**Reading text:**

■ ■ ■ ■ ■

And Caleb stilled the people before Moses, and said, Let us go up at once, and possess it; for we are well able to overcome it. (Numbers 13:30)

Notice the strength there. Let’s not wait, let’s do it now, we are well able to do it! Contrast that with the other report;

But the men that went up with him said, We be not able to go up against the people; for they are stronger than we. And they brought up an evil report of the land which they had searched unto the children of Israel, saying, The land, through which we have gone to search it, is a land that eateth up the inhabitants thereof; and all the people that we saw in it are men of a great stature. And there we saw the giants, the sons of Anak, which come of the giants: and we were in our own sight as grasshoppers, and so we were in their sight. (Numbers 13:31-33)

“They’re stronger than we are.” Read “we’re weak” there. “The land eats up its inhabitants.” Read “if the people won’t get us the land will”. “All the men there are big.” We’re puny. We’re “grasshoppers”. Bugs they’re just going to squash.

Notice the difference in tone? Negativity before the Lord isn’t good. Unfortunately, you really have to watch company you keep in the face of these things, and really put on the full armor of God in guarding your heart. As we see, the negativity sweeps throughout the camp:

And all the congregation lifted up their voice, and cried; and the people wept that night. And all the children of Israel murmured against Moses and against Aaron: and the whole congregation said unto them, Would God that we had died in the land of Egypt! or would God we had died in this wilderness! And wherefore hath the Lord brought us unto this land, to fall by the sword, that our wives and our children should be a prey? were it not better for us to return into Egypt? And they said one to another, Let us make a captain, and let us return into Egypt. (Numbers 14:1-4)

They’re swayed away from the Lord by their weakness, and are ready to return to slavery in Egypt! Joshua and Caleb couldn’t even sway them, no matter that the Lord plainly gave it to them! This is indeed the quality of a perpetually weak person: Bitterness. Better in their minds to wallow in their weakness and they won’t hear of anything different and will even defend their weakness! These are not men.

This repeats itself again and again in Scripture as well. Looking to the battle of David and Goliath, this was said of the armies of Israel:

When Saul and all Israel heard those words of the Philistine, they were dismayed, and greatly afraid. (1 Samuel 17:11)
And all the men of Israel, when they saw the man, fled from him, and were sore afraid. (1 Samuel 17:24)

Imagine that, the entire army of Israel dismayed, afraid, and fleeing from one man! Also, note all the discouragement fed David by the others, including the Philistine. But what is it that makes David different from Goliath, and once more what makes Goliath different from the rest of the army of Israel?

Then said David to the Philistine, Thou comest to me with a sword, and with a spear, and with a shield: but I come to thee in the name of the Lord of hosts, the God of the armies of Israel, whom thou hast defied. This day will the Lord deliver thee into mine hand; and I will smite thee, and take thine head from thee; and I will give the carcases of the host of the Philistines this day unto the fowls of the air, and to the wild beasts of the earth; that all the earth may know that there is a God in Israel. And all this assembly shall know that the Lord saveth not with sword and spear: for the battle is the Lord’s, and he will give you into our hands. (1 Samuel 17:45-47)

■ ■ ■ ■ ■

**Raw data:**

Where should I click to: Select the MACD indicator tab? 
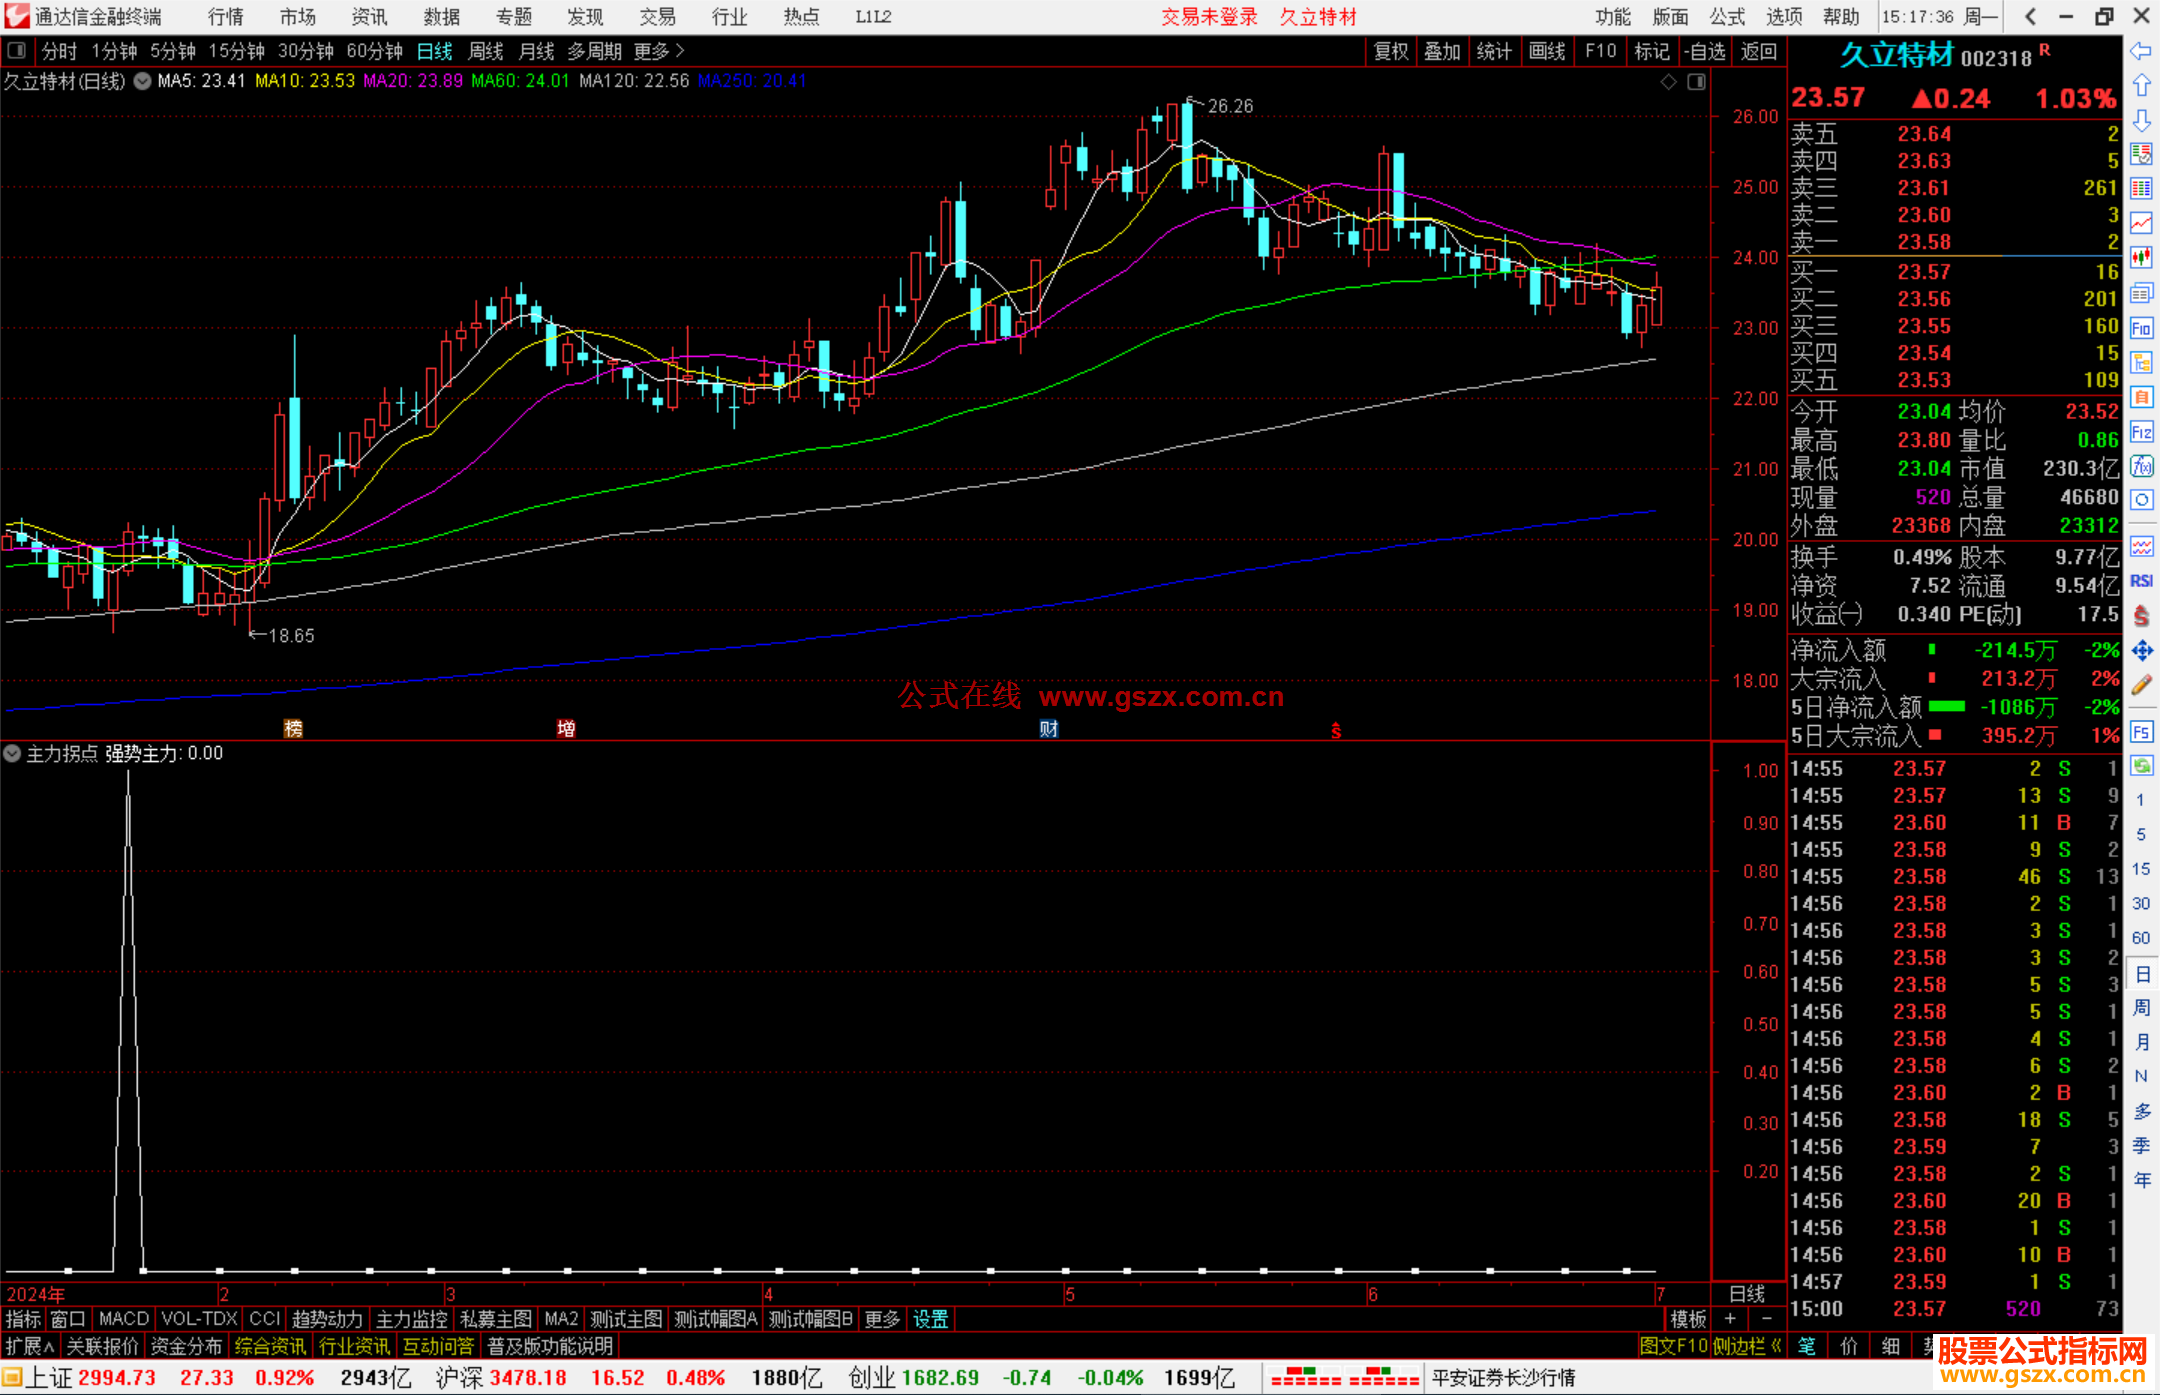point(124,1319)
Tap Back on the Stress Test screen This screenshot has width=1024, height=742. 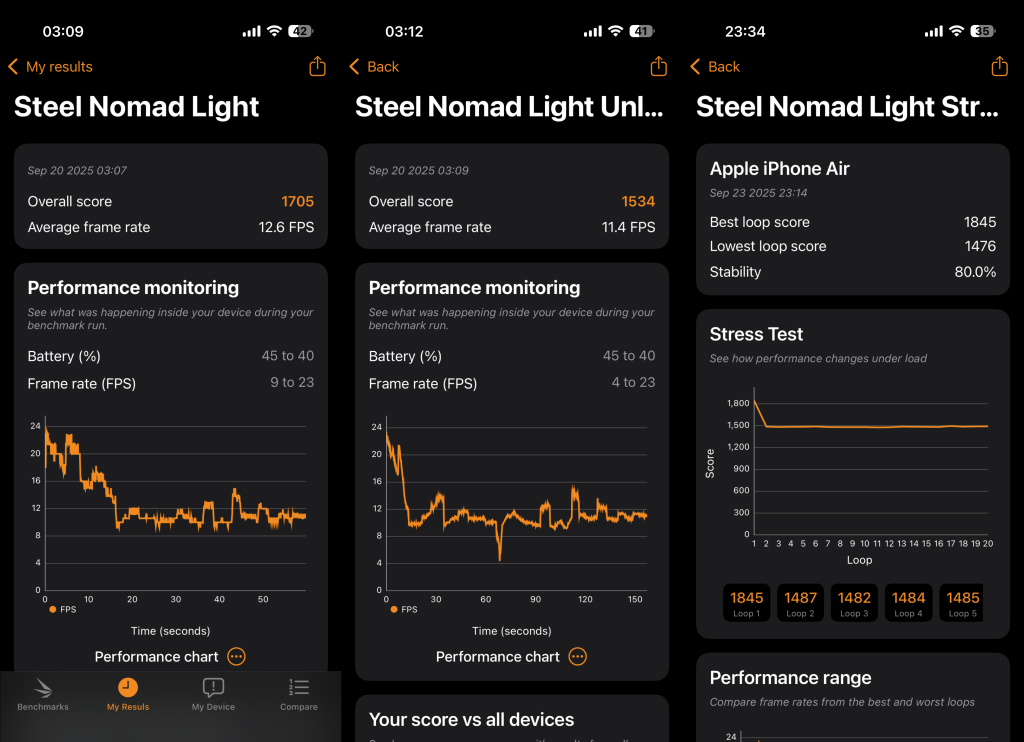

■ ■ ■ ■ ■

**Work to complete:**
1 - According to the Bible commentary, what quality marks a perpetually weak person?
2 - Extract from the Bible commentary the passage between "Imagine that, the" and "army of Israel?", inclusive.
3 - Give every scripture reference cited in parentheses in the Bible commentary.

**Written responses:**
1 - Bitterness.

2 -
Imagine that, the entire army of Israel dismayed, afraid, and fleeing from one man! Also, note all the discouragement fed David by the others, including the Philistine. But what is it that makes David different from Goliath, and once more what makes Goliath different from the rest of the army of Israel?

3 -
Numbers 13:30
Numbers 13:31-33
Numbers 14:1-4
1 Samuel 17:11
1 Samuel 17:24
1 Samuel 17:45-47